Apply what you read.
1 – In the text on drug policy and prison pay, rewrite the passage that starts at "It's a pretty" and stops after "search too much).", changing "corrections nurse" to "prison nurse".
2 – Take the text on drug policy and prison pay further, starting right after its final sentence.

The dispensaries can't open bank accounts and are forced to maintain multi-million dollar cash stockpiles. They are so afraid of being robbed, they hire ex-military to travel around town with them armed with semi-automatic rifles [1]. Isn't this asking for more violent crime?
Well, if Marijuana was legal at the federal level too, then maybe the dispensaries could do business like everybody else. I don't see that as a valid argument to stop decriminalization.
I didn't say drug use wasn't a problem, just that it should be treated like a public health issue, instead of a criminal justice one.
One thing to keep in mind is that guards put in a lot of overtime. Example: Prisoner gets hurt and has to go to the hospital? A guard has to go with him, and he gets paid for all of it.
It's a pretty shitty job, mostly due to the work-life balance, but it pays pretty well for a job that doesn't require a college degree. A guard who puts in enough overtime can make 100k+ pretty easily, and that's in areas that aren't very expensive. After all, many prisons are in the middle of nowhere. For every San Quentin, there are a lot more Vacavilles.
Source: Girlfriend worked as a corrections nurse for a few years at the state prison and county jail levels. That's another shitty but well-paying job.
Sorry, should have specified that it's for California (both cops and guards). And it might be a highball figure (I didn't search too much).
From your article:
> There's also a lot of range between salaries in different parts of the country. In San Francisco, one of the least affordable cities in the country, cops get paid the most to reflect the cost of living, with an annual mean wage of $99,000. Meanwhile, cops in rural Mississippi earn the least: $29,870.
Similarly, prison guards also get paid more in California.
Whatever the case, I think cops do get paid a bit more, but I think it's much harder to get the job. Police might be penalised a bit for being in a glamour profession though (there's more people who want to be cops than prison guards - not many movies have a prison guard as the hero).
One real good way to reduce prison overcrowding would be to abide by court precedent.
Oregon Advocacy Center v. Mink, 9th Circuit, 1993 (IIRC) ruled that when a judge orders a defendant to a mental hospital, the state has seven days to get the defendant actually admitted to the hospital.

Recorded information.

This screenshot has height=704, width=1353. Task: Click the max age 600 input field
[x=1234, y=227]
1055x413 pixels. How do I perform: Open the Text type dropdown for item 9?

Per-task outputs.
1 –
It's a pretty shitty job, mostly due to the work-life balance, but it pays pretty well for a job that doesn't require a college degree. A guard who puts in enough overtime can make 100k+ pretty easily, and that's in areas that aren't very expensive. After all, many prisons are in the middle of nowhere. For every San Quentin, there are a lot more Vacavilles.
Source: Girlfriend worked as a prison nurse for a few years at the state prison and county jail levels. That's another shitty but well-paying job.
Sorry, should have specified that it's for California (both cops and guards). And it might be a highball figure (I didn't search too much).

2 –
The 9th Circuit governs the Western United States, including California, but even so despite that the ruling was made in 1993, it is quite uncommon for the state to obey the law by getting inmates into psych hospitals despite being specifically ordered to do so by a judge.
I personally fault the defense attorneys for this. Every defense attorney should move for dismissal on day 8, but I myself am the only defendant that I am aware of that has had his case dismissed this way.
My attorney was completely unaware of the 9th circuit's ruling until I brought it to his attention. I learned it from a jailhouse lawyer who found it in the jail's law library.
Among the reasons that I get arrested a lot, is that I learned in High School American History that the Supreme Court does not write "advisory opinions" as do the high courts of some other nations.
That is, one cannot simply request that a law be struck down as unconstitutional. Loosely speaking one must actually violate the law then face all the consequences in hopes that one's appeal will be heard in the Supreme Court.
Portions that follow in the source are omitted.